昨日まで以東岳付近での保全作業に参加しておりました。
穏やかな天候のもと、見上げれば以東岳、眼下に大鳥池。
池では同日にタキタロウの調査など行われておりました。

さておき、飯豊の梶川峰での作業の様子です。
現地に到着し、施工箇所を設計図と照らし合わせて確認し、作業に入っていきます。
今回のぼくの入った班の作業は、洗掘の進む登山道を、水の流れを弱め、登山道外に水のみを排水するためのものでした。
やし繊維で織られたネットに砂とやし繊維を入れていきます。
ネットに砂とやし繊維を

砂は、そのへんから採ったものでなく、前回に設置した排水の先に流れ出た砂を使用しました。
そのへんからやたらと採ったのでは自然の地形などを壊してしまうことになります。排水から流れ出た砂は、その先の草原の植生を埋めつつありましたから、それを取り除いて軽減できるということもあると思います。
やし繊維を組み合わせるのは、ほかの箇所での経過の観察において、やし繊維のみでは乾きすぎて草の芽が出ない、砂だけではネットから抜けたり、かさがたらない、組み合わせると両方のよいところがあわさって丈夫に、しかも草が生えやすいということがあったためです。
中身を入れる

中身を敷き詰めましたら、みんなではじっこを持ち
くるんでいきます

くるん。
みんなでくるむ
焼き海苔にごはんを入れるふとまきに似ておりますね。
このふとまきに入るのは、しゃり(ごはん)でなく、じゃり(砂利)なんだよねえ、という声もありました。

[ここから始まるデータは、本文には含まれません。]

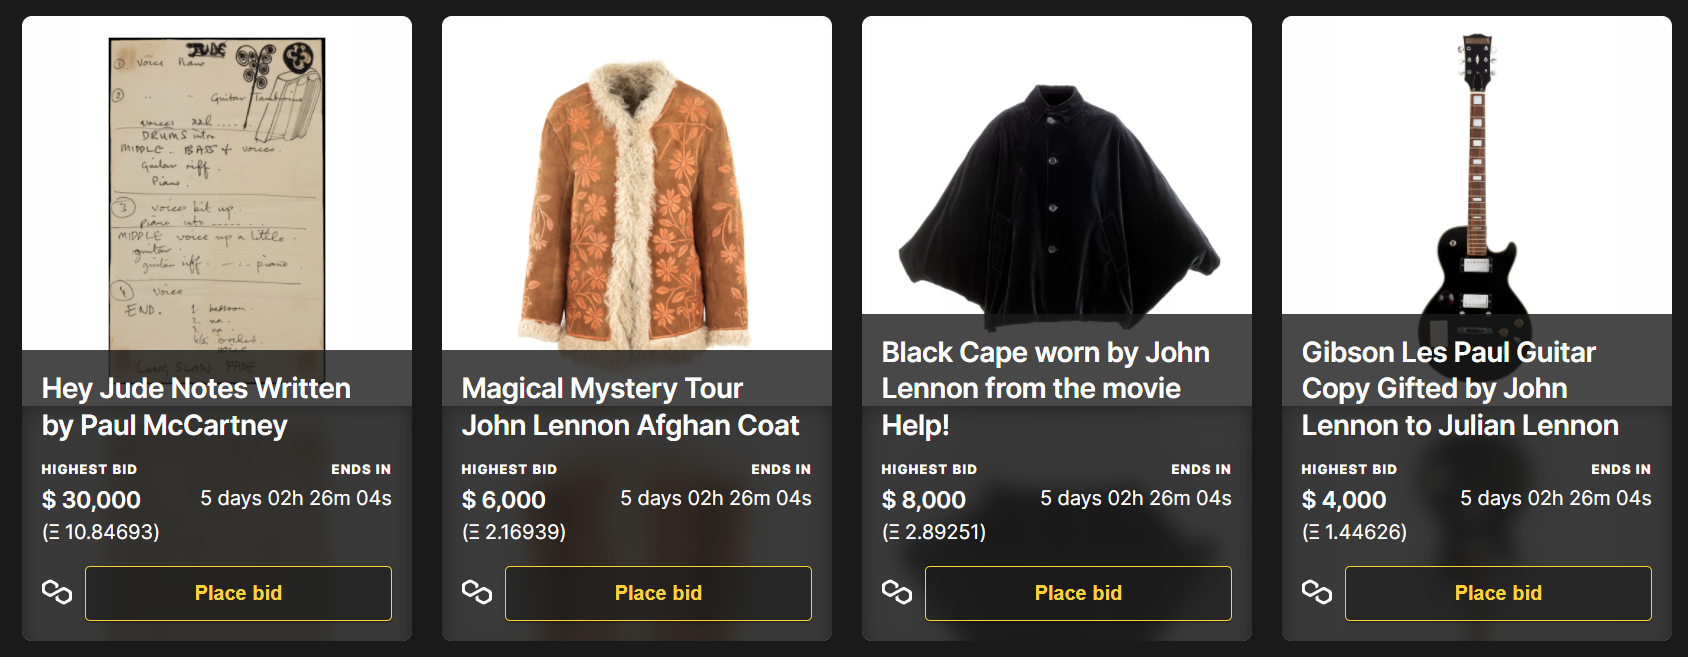This screenshot has width=1688, height=657.
Task: Open 'Hey Jude Notes Written by Paul McCartney' title
Action: point(196,406)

これを位置調整したりしながらいくつもこしらえました。
出来上がり

10時ちょっと前から作業を開始し、2時間ほど経過したところで昼食の休憩を。
これはなすの漬物。もともとナスは好物で、山で食べるとさらに格別においしゅうございます。
漬物はうちの山岳会の会長が毎回のように用意してくれるもので、一緒に山に行くと「これ、入れてね」とほいっと手渡されるのですが、結構重い・・・。
なす

山でのランチの時間というものは、たいへん楽しい時間ですね。
たくさんのアキアカネが草原の草の先っちょに止まり、なにかのタイミングでひらひらと舞っていました。
たくさんのトンボ

いろいろな草花もあります。
これはコゴメグサ。ミヤマコゴメグサでないかな、と思います。
ミヤマコゴメクサ

タカネマツムシソウ。頭花のふちを装飾花がフリルのようにとりかこみます。
タカネマツムシソウ

白く咲いているのはイワショウブ。
イワショウブ

登ってくる途中の雨は止み、作業中はずっと穏やかな空模様が続きました。
梶川上部

このあと、それぞれの班での作業内容を全員で確認します。
ここはこういう目的でこのように設置した、というのを専門家のアドバイスをいただきながら振り返っていくのですが、これをすることで、自分たちがやった箇所だけでなく、全体としてなんのためにしたのか、というのをまとめていくのです。
実は、これがたいへんに深い内容を含んでいて、全て書き取って本にでもまとめたらなかなか立派な書物になるのでないか(もうひとりのアドバイザさんがデータをまとめていて本にしたいといっておりました)と思われるものでした。作業兼講習会、という感じがします。